* [Goal of the exercise]: Pull out every line from the listing that has the word "will".

*** Opening Data ***

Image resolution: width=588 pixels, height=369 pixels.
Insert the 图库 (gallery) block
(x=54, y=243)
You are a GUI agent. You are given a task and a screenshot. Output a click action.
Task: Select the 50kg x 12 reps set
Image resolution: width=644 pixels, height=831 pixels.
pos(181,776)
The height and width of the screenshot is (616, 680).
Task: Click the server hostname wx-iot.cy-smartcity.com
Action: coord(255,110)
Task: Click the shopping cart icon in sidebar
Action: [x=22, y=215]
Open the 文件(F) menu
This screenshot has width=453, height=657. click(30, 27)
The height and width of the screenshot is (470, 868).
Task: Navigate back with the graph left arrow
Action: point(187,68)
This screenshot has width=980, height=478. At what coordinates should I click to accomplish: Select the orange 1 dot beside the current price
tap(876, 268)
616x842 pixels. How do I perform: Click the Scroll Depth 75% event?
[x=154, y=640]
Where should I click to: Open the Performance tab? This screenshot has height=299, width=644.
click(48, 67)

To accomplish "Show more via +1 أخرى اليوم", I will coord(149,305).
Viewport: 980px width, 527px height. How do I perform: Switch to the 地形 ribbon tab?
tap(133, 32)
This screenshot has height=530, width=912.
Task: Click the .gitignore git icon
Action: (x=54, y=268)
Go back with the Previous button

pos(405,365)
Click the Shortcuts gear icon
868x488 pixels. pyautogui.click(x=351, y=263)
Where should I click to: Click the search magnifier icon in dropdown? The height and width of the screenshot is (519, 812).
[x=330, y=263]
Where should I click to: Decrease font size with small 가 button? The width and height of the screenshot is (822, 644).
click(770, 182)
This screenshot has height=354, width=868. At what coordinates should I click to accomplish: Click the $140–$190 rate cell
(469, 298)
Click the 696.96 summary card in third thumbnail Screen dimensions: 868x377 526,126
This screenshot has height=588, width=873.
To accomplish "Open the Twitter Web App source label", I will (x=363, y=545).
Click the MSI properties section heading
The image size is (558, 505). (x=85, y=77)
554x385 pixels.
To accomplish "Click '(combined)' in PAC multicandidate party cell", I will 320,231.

*** Closing Data ***

* [Answer for the task]:
To accomplish "Show more via +1 أخرى اليوم", I will coord(149,305).
To accomplish "Open the Twitter Web App source label", I will (x=363, y=545).
To accomplish "Click '(combined)' in PAC multicandidate party cell", I will 320,231.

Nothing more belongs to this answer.